Things are really starting to go in the patch. We can find it now with the fluorometer on the flow through system.This measures fluorescence from chlorophyll in phytoplankton, thats light absorbed by the phytoplankton and then re-emitted because they cant use all of the solar energy. More phytoplankton = more fluorescence. Thats just what were seeing. Each time we go across the patch, theres more fluorescence because there are now a lot more phytoplankton. Hmmm, maybe this iron thing works after all.Time for e-mail to go out.
- Ken J.
Position: 66 degrees, 20 minutes South, 171 degrees, 57 minutes West
R/V Melville Log Entry: On our way South to join Revelle yesterday afternoon, we hove to for about 10 minutes to repair a radio antenna used to communicate between the ships labs. Only a couple hours later, I heard Ken Johnsons voice crackle over channel 8. It was nice to hear a familiar voice so far from home. Revelle has been working this site now for a few days and could direct us right to a station in the middle of the Southern Patch. This was quite a bit easier that hound dogging our own way using discrete and continuous underway measurements. We fired up our freewave antenna and Eric from Revelle transferred positional data as well as a recent plot of chlorophyll at this station. So, it seems we have a working network between the vessels and can now send large files back and forth between ships, for free. This is an operational first and I am sending all my log entries because they dont seem to be getting through by conventional means.
The value of a two ship operation is really being felt by both groups. The program requires both high resolution mapping and intensive water column sampling, mutually incompatible activities on one vessel.Already Revelle plots have saved Melville days of ship time and the Melville station plan allows Revelle to focus on other time intensive activities.
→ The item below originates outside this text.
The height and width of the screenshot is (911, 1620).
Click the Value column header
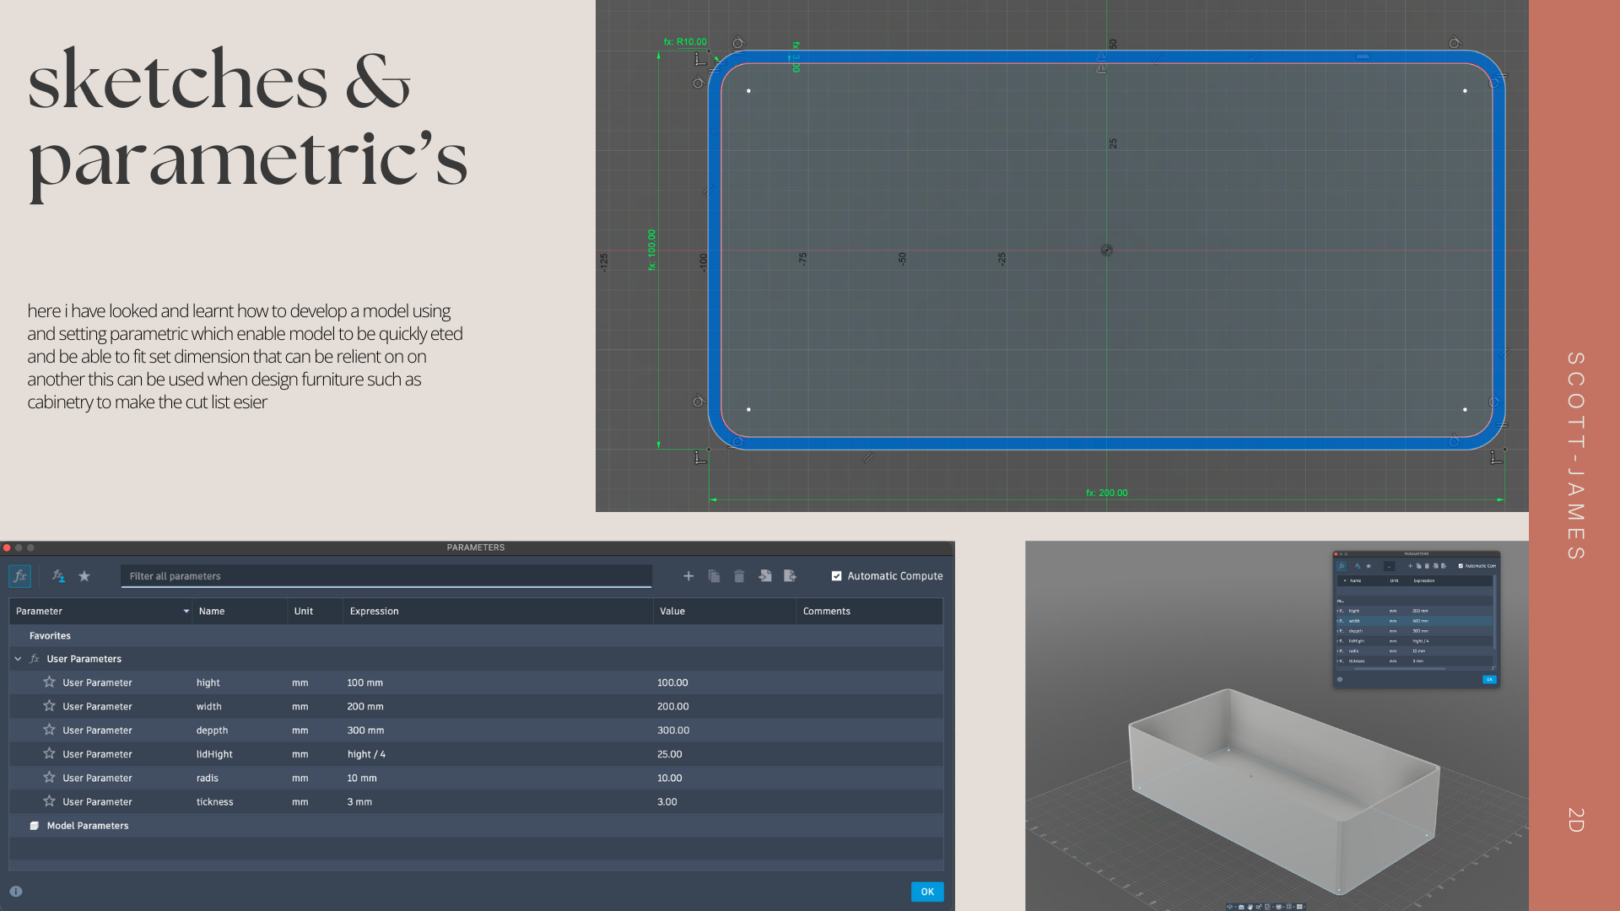[x=672, y=612]
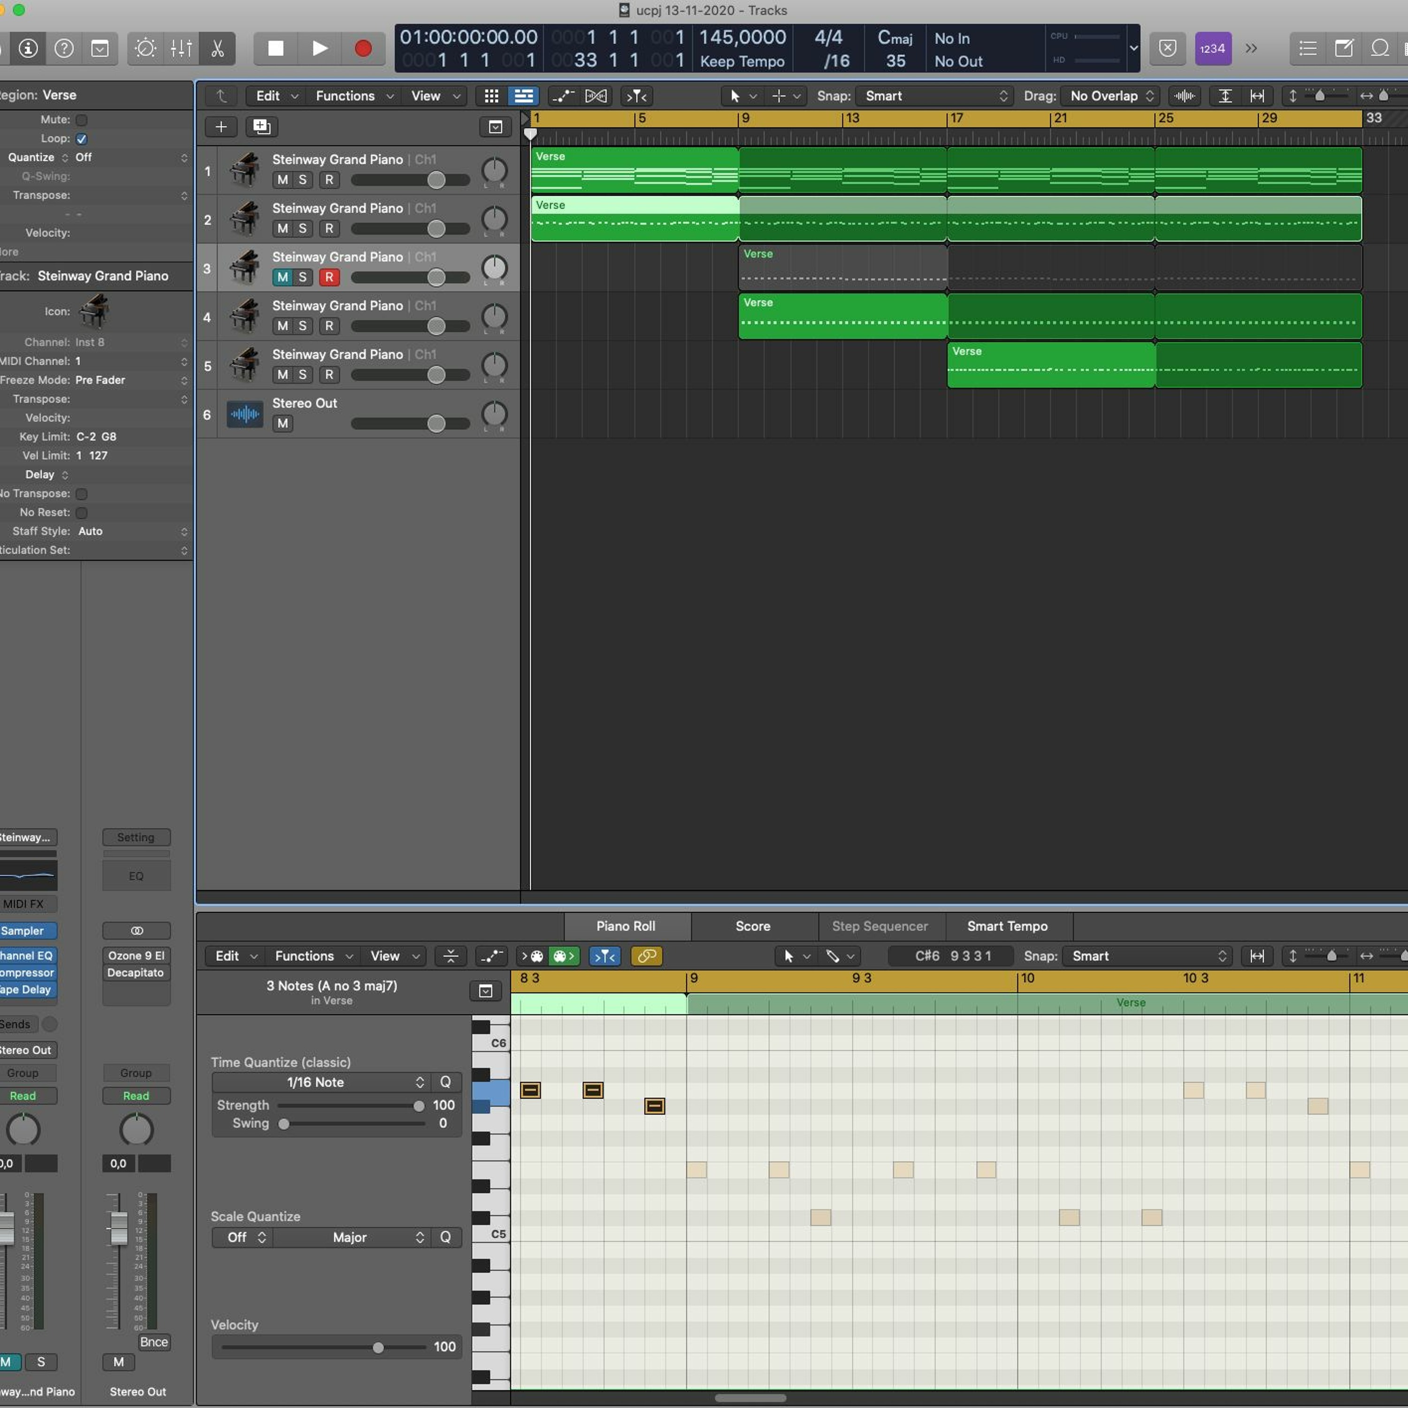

For instance, today we got a radio call from Craig Hunter aboard Revelle. He said the inside patch sediment trap was drifting out to the south and that they would not be able to pick it up for a few days. This would confound the results of these measurements by combining sinking particles from the enriched patch with sinking particles from un-enriched waters. In addition, their outside drifter buoy has been out of range for a few days. Melville responded on her way to an outside station, recovered the sediment trap and will monitor for the drifter buoys transmissions. On another level, both crews and scientific parties feel some comfort in having a friend in these remote and sometimes hostile waters.
It is the coldest we have seen it yet on this trip and we have broken into the mustang suits (big jump suits that serve as insulation as well as floatation). If you go skiing, mustang suits are the things that the chain monkeys wear, you know, the guys who put your chains on for $15. Well we look like a bunch of chain monkeys, and we are pretty cozy, except for our noses and hands. My last log indicated 15 icebergs on the radar, I should have said over 50 (count em in the radar image I sent yesterday). The night before, Bob Bidigare had wished for snow.You better be careful what you wish for. The next morning, snow covered the decks and it snowed in blizzards through the day.
Spectacular scenery: waves, snow, icebergs, birds, chain monkeys in orange suits, and after another TM Rosette, pit crew overhaul, a fourth computer, a replaced fuse in the deckbox, new sensors on the meter wheel and a replacement set of leads the equipment is working almost flawlessly. I understand the weather in California is similar.